Filiberto's
- Founded: 1993; 32 years ago, in Phoenix, Arizona
- Headquarters: United States
- Number of locations: 70+
- Area served: Southwest United States
- Products: Mexican food
- Website: https://www.Filibertos.com/

= Filiberto's =

American Mexican food restaurant chain

Filiberto's is an American restaurant chain that serves Mexican food in the American southwest. It has 70 locations in the state of Arizona.

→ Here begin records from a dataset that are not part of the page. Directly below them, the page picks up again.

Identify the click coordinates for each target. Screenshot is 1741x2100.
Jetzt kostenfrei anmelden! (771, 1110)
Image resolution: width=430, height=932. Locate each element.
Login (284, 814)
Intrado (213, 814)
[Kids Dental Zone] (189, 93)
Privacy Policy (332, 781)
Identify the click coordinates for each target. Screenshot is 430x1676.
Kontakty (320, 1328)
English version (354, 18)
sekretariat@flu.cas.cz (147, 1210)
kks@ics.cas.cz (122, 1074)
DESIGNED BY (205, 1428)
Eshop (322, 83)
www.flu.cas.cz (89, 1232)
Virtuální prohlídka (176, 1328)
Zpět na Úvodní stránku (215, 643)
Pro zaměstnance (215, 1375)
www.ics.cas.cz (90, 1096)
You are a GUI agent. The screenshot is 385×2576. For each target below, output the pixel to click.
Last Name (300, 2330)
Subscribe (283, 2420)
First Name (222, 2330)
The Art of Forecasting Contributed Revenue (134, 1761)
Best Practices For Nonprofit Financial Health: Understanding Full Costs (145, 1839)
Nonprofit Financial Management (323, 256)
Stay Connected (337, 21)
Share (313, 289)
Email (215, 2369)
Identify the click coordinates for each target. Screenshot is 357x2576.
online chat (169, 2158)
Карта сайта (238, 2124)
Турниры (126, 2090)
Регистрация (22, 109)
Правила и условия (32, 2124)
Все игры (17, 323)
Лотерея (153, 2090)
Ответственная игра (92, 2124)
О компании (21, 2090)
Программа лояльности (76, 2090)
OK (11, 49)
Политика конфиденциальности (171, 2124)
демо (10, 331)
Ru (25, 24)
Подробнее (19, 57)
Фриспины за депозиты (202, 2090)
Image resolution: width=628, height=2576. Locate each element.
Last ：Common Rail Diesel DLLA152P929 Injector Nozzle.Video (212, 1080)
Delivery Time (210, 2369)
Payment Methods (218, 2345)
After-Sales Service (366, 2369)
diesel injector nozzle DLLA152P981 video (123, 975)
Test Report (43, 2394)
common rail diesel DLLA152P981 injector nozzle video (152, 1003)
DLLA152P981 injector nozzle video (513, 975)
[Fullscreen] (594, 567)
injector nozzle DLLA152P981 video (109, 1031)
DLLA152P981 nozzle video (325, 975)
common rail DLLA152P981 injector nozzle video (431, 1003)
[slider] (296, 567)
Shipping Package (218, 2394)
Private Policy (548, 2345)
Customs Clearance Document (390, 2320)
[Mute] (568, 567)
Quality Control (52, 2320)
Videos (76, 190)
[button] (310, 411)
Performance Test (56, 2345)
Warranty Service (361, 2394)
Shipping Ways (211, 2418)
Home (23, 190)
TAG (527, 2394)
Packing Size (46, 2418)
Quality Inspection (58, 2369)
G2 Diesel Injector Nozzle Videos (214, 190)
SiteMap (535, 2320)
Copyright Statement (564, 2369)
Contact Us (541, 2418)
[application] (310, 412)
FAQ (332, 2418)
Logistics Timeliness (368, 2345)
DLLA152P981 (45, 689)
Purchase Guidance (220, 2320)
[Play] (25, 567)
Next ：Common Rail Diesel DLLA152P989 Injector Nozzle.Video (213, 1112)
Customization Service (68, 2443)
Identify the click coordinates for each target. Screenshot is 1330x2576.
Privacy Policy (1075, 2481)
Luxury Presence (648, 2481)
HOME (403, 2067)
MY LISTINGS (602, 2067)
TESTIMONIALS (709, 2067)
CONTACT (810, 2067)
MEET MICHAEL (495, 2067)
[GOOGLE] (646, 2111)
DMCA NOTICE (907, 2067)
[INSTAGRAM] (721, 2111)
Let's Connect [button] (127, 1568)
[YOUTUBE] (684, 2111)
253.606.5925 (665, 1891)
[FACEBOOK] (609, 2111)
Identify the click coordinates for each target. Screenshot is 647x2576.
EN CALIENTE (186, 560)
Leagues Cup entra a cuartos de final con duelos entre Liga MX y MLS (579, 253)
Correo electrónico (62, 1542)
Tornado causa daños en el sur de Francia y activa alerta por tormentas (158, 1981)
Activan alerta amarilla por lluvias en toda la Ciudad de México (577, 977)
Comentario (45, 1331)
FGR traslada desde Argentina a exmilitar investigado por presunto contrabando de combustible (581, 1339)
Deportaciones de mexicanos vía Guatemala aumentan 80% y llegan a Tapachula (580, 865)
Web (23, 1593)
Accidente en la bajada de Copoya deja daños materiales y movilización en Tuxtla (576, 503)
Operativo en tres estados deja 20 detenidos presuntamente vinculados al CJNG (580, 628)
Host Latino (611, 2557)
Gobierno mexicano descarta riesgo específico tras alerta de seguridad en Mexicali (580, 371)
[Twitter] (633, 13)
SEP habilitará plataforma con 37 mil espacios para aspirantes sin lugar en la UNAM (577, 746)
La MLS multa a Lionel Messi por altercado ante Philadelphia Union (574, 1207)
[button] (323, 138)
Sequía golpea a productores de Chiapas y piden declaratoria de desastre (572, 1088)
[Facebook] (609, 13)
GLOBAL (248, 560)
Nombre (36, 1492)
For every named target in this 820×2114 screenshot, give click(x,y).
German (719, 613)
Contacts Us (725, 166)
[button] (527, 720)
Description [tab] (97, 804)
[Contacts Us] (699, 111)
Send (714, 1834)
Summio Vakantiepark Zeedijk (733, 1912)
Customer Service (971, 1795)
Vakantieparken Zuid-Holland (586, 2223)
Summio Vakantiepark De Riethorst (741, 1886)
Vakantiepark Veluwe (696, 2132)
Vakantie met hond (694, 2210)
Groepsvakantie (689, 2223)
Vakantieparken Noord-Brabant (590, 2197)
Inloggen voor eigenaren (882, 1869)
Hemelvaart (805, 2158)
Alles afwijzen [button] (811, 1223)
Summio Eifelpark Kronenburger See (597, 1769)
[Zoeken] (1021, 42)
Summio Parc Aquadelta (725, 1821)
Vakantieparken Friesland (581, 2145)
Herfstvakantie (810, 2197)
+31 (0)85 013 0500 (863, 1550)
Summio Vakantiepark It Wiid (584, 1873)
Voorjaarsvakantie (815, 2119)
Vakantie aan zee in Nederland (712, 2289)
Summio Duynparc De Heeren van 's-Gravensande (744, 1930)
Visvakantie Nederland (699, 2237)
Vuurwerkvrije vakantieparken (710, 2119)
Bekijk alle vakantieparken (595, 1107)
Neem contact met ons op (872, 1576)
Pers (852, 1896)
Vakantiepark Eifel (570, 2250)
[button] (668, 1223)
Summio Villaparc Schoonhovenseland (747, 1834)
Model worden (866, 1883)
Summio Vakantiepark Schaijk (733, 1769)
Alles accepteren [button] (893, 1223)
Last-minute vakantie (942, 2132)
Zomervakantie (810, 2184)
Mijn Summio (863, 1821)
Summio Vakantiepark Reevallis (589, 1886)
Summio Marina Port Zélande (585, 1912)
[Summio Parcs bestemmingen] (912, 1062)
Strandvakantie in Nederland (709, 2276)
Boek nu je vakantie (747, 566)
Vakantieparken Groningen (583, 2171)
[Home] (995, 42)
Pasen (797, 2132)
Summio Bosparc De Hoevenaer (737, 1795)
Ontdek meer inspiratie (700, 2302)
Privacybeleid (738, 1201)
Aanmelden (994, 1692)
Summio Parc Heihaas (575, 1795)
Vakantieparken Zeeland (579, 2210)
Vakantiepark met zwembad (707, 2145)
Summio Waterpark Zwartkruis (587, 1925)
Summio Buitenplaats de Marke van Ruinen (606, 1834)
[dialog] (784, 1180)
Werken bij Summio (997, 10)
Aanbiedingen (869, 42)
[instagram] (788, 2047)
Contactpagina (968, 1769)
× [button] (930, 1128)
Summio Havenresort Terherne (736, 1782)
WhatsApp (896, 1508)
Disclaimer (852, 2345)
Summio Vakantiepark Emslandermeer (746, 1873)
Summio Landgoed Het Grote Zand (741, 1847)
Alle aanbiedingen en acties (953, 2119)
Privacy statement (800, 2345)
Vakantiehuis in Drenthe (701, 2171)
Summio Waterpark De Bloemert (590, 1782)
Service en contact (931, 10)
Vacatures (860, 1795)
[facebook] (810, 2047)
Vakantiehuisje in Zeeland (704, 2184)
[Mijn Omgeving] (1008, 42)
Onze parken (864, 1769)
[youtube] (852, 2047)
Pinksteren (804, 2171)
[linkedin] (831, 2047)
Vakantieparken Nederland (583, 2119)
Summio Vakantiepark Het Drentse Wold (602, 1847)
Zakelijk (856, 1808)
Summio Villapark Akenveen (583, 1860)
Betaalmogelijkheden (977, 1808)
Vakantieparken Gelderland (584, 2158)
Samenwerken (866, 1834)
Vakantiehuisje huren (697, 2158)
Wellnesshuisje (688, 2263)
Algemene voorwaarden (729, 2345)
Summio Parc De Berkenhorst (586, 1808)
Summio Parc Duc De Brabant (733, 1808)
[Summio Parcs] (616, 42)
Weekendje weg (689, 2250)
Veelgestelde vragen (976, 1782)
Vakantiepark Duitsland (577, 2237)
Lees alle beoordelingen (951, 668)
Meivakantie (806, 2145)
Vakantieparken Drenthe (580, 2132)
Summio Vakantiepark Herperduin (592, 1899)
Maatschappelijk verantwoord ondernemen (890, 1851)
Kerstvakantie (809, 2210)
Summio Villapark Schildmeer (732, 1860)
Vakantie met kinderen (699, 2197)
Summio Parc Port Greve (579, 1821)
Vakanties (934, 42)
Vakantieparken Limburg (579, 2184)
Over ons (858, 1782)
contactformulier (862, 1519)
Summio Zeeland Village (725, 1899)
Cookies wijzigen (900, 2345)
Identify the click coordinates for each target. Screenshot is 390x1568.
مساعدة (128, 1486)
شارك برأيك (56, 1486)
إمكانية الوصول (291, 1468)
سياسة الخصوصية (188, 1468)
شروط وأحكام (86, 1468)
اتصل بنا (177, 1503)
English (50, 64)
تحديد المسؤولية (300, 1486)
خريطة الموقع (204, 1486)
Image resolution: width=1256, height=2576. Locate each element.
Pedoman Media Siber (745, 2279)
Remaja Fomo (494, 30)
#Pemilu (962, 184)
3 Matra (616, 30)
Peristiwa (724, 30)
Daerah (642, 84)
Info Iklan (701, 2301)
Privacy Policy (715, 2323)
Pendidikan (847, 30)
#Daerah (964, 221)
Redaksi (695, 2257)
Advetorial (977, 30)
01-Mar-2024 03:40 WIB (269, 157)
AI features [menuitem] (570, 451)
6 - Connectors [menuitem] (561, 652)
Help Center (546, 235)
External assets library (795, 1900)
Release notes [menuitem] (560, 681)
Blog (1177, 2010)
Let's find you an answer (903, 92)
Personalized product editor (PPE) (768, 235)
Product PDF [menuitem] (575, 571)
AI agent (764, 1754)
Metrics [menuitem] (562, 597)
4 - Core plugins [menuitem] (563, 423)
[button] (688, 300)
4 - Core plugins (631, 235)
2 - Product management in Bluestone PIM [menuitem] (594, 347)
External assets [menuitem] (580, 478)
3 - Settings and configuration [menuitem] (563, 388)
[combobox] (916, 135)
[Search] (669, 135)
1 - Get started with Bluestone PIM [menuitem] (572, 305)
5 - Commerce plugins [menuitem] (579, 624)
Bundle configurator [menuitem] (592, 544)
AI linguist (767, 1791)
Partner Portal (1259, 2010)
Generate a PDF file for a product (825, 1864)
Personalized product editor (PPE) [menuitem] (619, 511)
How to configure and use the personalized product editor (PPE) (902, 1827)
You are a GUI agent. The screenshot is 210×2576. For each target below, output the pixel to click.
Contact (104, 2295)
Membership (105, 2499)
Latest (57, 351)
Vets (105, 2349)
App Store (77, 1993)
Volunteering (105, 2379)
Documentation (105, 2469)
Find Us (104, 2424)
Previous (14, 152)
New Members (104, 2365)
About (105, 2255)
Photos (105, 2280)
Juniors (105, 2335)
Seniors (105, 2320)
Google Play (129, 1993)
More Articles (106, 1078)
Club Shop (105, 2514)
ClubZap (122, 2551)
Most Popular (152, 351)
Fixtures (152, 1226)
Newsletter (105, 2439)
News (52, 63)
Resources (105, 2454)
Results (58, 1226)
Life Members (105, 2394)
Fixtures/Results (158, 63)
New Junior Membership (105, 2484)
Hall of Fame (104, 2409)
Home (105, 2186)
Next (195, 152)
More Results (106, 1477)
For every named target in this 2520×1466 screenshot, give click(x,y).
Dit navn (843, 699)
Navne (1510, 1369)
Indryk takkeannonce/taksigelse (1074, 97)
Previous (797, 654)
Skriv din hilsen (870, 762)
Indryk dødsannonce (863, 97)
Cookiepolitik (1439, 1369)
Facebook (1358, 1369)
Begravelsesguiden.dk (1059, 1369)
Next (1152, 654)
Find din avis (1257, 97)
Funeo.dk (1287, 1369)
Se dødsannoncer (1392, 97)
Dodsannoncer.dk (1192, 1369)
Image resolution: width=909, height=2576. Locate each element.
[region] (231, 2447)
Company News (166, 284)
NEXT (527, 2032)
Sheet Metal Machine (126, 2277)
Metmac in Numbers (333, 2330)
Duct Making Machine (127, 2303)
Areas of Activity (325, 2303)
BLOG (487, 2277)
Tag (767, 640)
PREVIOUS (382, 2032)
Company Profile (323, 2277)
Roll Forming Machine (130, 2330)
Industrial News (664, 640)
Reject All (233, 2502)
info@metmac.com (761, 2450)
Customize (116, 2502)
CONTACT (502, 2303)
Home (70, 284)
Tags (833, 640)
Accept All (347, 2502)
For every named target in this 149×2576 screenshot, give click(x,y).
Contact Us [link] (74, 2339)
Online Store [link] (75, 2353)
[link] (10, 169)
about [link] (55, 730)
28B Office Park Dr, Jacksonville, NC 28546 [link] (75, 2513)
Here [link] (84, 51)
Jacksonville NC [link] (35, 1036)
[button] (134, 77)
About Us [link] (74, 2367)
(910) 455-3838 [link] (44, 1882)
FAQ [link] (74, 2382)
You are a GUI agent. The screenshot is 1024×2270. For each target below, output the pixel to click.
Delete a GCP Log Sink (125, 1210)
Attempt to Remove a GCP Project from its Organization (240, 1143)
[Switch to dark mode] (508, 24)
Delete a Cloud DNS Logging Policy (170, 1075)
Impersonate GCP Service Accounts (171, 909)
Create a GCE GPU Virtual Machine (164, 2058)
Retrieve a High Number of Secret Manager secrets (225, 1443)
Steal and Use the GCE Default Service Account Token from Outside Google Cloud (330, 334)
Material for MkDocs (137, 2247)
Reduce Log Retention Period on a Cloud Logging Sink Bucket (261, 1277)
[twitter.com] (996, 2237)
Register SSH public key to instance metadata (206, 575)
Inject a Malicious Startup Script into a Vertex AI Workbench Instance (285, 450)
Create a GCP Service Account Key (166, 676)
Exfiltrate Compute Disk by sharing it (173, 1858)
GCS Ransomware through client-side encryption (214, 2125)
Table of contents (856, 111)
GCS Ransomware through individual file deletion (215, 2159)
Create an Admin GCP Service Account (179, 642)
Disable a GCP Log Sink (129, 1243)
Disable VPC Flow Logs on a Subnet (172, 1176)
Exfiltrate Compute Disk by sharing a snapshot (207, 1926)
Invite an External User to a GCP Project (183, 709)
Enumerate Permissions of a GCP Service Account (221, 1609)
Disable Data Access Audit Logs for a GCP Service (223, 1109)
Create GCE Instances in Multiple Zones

There are also locations in Southern California and New Mexico.

== History ==
In 1964, a restaurant named "Roberto's Taco Shop" was opened by Roberto Robledo (1928–1999) and wife Dolores (1930-2020), a pair of immigrants from San Juan del Salado in San Luis Potosi, Mexico-in San Diego, California.

Roberto's was so popular that it began the era of the spawning of several competitors which bore a similar name, usually ending with the suffix "berto's" on them. Eventually, the Robledo family decided to expand the concept, under the new name "Alberto's".

The Tenorio family of San Luis Potosi lived two ranches next to the Robledo family. One of the Tenorio family members married a Robledo cousin and, in 1993, decided to open the first Filiberto's in Arizona. Since then, Filiberto's has become the most prominent of the -berto's restaurant companies in Arizona.